Gestellte Aufgabe
Schreiben Sie den Abschnitt der Daten, der mit deren Anfang beginnt und mit der Zeile endet, die „Looking at the image, I should click on (159, 103).“ enthält, Zeile für Zeile unverändert ab. Beide Grenzen gehören dazu.

Angezeigte Daten
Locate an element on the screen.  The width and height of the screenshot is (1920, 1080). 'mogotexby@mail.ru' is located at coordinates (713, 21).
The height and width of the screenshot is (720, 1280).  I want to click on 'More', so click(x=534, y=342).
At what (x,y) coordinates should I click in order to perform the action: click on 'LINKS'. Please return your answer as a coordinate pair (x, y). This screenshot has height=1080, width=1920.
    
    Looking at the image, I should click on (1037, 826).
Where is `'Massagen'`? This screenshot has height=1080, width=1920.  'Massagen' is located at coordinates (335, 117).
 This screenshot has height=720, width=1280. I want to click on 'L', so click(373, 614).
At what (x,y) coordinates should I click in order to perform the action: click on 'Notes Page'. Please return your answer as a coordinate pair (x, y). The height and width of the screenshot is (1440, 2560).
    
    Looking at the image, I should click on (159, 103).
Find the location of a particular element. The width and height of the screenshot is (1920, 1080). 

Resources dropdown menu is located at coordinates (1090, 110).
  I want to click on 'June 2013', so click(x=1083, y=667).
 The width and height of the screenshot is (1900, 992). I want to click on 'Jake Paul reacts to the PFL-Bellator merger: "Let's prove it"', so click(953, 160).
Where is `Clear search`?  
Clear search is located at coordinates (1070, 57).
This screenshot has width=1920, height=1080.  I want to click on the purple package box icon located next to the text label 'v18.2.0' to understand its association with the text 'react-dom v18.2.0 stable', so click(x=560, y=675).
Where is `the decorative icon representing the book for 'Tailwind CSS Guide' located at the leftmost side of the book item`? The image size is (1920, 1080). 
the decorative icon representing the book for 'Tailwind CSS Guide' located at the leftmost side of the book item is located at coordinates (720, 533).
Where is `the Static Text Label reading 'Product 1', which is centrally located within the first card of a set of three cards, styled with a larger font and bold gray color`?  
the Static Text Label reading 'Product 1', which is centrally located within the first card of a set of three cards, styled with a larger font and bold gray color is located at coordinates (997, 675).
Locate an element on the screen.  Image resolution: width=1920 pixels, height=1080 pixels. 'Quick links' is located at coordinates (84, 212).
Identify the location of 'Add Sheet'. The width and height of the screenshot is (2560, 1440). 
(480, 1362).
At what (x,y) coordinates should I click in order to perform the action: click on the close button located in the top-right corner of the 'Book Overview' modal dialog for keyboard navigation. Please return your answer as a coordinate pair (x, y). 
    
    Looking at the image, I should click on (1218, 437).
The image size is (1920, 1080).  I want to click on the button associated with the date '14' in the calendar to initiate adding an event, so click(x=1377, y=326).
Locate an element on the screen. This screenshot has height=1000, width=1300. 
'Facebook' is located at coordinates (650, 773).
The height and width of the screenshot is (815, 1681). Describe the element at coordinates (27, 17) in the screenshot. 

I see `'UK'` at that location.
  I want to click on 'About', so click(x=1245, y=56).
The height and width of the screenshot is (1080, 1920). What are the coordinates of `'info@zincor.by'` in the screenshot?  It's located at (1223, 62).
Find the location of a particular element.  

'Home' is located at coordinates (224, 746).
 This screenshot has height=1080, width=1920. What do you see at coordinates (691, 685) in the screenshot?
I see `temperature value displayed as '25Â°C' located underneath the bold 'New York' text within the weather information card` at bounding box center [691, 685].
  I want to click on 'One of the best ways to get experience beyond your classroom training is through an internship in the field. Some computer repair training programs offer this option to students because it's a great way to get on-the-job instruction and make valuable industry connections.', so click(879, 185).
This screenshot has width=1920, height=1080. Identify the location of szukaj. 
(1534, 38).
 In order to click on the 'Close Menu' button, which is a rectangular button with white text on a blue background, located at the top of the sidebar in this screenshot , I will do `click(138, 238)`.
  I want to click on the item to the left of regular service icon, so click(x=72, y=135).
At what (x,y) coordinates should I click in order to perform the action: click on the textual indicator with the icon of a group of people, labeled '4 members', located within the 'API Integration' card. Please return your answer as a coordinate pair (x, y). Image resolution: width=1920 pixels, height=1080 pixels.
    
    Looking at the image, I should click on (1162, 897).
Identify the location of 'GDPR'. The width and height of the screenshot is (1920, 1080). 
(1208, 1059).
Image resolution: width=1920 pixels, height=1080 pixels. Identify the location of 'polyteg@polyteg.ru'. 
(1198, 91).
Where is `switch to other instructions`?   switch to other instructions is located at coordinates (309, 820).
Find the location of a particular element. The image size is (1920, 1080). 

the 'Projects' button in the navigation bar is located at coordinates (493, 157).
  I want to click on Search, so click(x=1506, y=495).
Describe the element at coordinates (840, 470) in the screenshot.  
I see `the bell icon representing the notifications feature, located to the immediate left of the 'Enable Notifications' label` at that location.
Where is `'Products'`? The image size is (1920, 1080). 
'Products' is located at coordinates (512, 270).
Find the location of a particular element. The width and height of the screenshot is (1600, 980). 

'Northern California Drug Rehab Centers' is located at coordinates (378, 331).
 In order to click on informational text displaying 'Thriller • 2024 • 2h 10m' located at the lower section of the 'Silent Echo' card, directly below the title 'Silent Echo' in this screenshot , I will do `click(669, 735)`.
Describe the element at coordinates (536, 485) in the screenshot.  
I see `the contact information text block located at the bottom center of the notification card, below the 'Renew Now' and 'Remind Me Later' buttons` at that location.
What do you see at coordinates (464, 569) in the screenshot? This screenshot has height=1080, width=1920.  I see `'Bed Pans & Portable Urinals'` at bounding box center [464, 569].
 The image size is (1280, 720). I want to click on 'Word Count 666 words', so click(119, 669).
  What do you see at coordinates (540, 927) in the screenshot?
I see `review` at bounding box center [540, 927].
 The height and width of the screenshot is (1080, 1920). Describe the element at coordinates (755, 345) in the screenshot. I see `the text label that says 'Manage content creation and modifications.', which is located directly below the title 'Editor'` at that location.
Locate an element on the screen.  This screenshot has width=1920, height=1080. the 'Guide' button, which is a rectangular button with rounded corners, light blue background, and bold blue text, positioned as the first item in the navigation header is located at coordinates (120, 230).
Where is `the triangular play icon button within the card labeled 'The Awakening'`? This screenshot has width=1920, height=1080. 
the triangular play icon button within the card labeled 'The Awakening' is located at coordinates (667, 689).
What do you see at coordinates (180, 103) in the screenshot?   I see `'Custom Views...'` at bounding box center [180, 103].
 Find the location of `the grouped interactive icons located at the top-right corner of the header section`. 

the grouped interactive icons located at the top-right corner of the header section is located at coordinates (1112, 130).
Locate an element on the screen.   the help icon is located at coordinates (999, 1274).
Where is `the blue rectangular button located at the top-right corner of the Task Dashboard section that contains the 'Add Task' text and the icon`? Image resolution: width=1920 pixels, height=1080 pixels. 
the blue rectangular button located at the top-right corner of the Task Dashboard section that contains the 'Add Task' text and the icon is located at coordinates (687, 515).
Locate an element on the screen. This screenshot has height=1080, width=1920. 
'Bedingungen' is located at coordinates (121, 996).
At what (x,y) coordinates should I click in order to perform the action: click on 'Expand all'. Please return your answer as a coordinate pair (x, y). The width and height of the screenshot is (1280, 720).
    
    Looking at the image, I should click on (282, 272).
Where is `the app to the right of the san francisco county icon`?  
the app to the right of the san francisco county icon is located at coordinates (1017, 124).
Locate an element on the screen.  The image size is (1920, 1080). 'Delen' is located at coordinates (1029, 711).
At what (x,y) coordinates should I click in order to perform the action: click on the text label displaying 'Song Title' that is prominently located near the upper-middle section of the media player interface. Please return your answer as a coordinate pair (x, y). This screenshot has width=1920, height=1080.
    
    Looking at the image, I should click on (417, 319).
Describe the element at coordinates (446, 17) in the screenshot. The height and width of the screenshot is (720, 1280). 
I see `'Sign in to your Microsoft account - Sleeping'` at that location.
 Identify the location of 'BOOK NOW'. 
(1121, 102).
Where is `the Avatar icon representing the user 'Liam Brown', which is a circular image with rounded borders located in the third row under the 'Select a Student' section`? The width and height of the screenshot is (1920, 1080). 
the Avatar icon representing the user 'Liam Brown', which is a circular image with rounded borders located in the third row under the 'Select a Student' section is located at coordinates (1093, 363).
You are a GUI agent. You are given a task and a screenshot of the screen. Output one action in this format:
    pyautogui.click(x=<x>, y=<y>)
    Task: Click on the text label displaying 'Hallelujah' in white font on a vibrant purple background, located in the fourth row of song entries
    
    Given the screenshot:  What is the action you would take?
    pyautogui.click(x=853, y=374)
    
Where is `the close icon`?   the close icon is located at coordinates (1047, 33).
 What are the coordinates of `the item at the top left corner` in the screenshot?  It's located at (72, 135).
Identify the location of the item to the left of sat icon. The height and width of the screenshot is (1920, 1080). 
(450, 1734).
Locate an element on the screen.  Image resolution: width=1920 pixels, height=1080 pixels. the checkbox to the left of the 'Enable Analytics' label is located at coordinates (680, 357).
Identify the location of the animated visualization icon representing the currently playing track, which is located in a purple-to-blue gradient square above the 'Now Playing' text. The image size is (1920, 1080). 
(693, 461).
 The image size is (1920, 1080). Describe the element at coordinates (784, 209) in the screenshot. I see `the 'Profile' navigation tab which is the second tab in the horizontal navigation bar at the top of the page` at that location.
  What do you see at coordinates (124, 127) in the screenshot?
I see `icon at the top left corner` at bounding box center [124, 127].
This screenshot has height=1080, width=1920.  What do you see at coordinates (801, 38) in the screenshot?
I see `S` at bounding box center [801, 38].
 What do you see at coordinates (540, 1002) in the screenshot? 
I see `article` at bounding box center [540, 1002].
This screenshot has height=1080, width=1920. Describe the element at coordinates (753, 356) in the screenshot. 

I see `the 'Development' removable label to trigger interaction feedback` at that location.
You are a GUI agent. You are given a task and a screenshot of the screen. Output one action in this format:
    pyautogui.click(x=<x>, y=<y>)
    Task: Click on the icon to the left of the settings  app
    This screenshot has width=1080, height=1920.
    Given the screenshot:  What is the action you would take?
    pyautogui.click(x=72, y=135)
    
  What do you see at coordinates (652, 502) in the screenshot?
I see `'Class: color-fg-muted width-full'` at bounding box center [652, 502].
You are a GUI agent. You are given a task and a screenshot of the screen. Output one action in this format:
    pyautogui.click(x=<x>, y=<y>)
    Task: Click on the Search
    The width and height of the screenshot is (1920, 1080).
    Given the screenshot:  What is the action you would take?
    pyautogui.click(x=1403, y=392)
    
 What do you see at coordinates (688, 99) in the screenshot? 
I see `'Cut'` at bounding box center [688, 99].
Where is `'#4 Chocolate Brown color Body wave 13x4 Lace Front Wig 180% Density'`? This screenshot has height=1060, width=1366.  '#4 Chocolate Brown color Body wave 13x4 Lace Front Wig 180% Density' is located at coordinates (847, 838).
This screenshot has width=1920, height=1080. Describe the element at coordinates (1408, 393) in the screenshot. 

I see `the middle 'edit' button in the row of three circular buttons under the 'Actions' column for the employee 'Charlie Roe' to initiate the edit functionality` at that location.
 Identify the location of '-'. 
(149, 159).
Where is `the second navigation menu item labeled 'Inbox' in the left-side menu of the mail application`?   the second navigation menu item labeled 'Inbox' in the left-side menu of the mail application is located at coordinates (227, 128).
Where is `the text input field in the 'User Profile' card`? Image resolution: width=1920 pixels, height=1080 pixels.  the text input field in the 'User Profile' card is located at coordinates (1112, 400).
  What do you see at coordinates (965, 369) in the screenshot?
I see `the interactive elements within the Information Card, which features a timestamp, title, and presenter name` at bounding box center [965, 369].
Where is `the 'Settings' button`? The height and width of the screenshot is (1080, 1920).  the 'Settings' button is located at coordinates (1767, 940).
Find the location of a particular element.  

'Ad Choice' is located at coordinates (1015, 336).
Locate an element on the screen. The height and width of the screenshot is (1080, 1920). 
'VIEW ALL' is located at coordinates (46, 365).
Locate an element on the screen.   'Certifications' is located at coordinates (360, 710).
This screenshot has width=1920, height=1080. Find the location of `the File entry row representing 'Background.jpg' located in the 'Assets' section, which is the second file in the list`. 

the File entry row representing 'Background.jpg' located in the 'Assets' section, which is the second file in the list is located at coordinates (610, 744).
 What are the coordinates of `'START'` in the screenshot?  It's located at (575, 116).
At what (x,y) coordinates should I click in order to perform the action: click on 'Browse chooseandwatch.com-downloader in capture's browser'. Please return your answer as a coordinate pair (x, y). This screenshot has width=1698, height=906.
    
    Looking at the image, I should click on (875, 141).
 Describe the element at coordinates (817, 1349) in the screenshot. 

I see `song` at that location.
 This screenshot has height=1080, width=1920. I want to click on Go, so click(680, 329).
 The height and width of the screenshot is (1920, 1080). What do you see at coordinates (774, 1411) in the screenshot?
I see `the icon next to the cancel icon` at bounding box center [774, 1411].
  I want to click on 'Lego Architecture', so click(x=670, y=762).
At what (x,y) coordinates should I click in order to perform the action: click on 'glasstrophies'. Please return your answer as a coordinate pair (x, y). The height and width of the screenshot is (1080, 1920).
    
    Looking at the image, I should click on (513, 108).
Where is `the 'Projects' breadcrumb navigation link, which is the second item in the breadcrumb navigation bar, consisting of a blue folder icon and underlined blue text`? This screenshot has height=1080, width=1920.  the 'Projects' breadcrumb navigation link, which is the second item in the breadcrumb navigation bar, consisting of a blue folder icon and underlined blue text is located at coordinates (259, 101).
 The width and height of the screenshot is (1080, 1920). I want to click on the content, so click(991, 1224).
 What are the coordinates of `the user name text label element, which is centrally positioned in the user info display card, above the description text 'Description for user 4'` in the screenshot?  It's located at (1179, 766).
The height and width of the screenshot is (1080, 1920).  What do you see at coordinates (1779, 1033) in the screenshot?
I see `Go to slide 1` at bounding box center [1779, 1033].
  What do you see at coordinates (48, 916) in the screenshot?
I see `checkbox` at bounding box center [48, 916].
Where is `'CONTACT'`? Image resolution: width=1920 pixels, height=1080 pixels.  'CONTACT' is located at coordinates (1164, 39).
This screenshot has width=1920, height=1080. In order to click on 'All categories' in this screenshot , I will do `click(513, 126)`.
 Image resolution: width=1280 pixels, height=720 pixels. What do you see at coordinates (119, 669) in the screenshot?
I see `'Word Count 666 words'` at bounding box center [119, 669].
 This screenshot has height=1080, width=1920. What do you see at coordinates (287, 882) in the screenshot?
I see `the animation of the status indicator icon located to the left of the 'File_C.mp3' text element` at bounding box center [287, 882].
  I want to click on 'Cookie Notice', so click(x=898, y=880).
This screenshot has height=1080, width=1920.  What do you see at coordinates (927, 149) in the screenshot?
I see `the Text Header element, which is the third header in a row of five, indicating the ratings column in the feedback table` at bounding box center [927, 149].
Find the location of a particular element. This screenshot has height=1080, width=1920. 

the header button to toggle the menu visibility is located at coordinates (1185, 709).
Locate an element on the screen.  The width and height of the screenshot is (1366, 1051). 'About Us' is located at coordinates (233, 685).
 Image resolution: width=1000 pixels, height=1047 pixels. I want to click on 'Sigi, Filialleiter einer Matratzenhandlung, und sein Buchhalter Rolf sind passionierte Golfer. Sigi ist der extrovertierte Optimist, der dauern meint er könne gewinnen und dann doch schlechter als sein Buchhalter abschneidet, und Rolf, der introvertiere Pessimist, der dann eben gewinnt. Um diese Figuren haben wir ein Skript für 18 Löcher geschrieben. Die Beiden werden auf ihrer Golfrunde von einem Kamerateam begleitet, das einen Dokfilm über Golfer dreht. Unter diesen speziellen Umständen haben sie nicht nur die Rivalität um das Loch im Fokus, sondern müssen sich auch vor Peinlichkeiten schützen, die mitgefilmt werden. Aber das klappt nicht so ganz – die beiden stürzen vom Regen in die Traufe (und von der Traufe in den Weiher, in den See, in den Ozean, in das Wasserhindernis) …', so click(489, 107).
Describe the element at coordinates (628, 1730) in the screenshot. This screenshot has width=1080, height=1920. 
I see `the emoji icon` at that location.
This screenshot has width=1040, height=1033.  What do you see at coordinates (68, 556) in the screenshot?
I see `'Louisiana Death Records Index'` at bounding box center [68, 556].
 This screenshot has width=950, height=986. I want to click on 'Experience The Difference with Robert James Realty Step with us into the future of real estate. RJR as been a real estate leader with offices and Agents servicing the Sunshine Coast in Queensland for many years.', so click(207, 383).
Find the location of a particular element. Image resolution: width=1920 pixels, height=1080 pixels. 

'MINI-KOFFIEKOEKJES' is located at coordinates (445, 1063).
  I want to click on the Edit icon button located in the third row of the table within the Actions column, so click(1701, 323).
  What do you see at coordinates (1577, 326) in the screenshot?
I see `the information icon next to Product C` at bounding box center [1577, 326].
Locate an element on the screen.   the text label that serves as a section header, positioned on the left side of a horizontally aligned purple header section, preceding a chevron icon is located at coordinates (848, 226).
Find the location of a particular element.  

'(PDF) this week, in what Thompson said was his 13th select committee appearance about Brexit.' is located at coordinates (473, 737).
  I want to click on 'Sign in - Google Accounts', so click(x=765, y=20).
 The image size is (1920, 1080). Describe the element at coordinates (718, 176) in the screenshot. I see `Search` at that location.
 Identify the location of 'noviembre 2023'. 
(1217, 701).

Schriftliche Antwort
Locate an element on the screen.  The width and height of the screenshot is (1920, 1080). 'mogotexby@mail.ru' is located at coordinates (713, 21).
The height and width of the screenshot is (720, 1280).  I want to click on 'More', so click(x=534, y=342).
At what (x,y) coordinates should I click in order to perform the action: click on 'LINKS'. Please return your answer as a coordinate pair (x, y). This screenshot has height=1080, width=1920.
    
    Looking at the image, I should click on (1037, 826).
Where is `'Massagen'`? This screenshot has height=1080, width=1920.  'Massagen' is located at coordinates (335, 117).
 This screenshot has height=720, width=1280. I want to click on 'L', so click(373, 614).
At what (x,y) coordinates should I click in order to perform the action: click on 'Notes Page'. Please return your answer as a coordinate pair (x, y). The height and width of the screenshot is (1440, 2560).
    
    Looking at the image, I should click on (159, 103).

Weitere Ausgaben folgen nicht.